Work to complete:
Report the number of lines in the data below that hold "value", without any other words.

Supplied records:
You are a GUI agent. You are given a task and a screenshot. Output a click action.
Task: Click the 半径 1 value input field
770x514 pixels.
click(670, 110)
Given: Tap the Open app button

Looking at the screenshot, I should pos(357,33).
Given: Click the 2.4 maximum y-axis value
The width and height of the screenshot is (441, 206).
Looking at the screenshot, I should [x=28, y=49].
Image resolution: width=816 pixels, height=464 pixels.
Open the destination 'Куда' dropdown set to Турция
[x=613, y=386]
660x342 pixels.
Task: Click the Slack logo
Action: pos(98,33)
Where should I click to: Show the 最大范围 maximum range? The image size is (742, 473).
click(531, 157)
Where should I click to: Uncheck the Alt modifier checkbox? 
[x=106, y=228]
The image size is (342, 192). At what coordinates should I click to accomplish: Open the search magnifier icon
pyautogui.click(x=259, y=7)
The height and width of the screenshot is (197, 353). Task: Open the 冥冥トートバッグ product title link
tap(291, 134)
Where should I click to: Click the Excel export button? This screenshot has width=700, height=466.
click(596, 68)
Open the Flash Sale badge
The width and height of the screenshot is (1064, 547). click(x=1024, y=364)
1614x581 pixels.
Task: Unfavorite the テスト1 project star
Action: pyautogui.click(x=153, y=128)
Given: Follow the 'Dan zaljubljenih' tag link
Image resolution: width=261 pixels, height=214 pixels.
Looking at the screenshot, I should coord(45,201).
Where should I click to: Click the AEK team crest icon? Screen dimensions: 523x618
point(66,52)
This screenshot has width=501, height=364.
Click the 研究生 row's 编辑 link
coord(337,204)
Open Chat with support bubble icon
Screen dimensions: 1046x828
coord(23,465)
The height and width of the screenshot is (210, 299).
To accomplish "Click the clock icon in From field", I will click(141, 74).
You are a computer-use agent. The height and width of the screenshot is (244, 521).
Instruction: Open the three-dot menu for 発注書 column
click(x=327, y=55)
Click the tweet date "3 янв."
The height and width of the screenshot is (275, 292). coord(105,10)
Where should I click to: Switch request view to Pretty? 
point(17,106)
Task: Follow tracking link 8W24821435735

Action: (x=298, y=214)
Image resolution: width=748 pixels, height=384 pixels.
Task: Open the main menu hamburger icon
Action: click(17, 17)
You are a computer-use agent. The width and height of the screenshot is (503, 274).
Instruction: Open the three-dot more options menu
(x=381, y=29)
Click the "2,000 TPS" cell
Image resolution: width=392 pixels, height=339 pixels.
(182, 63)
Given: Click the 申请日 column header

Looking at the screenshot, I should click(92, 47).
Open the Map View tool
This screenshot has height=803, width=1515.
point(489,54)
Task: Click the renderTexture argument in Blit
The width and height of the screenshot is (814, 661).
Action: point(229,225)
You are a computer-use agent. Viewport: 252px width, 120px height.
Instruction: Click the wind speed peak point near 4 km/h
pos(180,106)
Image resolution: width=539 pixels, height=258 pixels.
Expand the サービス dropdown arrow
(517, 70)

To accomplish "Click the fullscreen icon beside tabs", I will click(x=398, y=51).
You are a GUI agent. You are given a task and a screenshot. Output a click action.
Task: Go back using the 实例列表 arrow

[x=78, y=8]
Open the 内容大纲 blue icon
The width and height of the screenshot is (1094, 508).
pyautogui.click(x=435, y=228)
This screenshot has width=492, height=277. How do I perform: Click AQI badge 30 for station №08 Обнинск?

Answer section:
2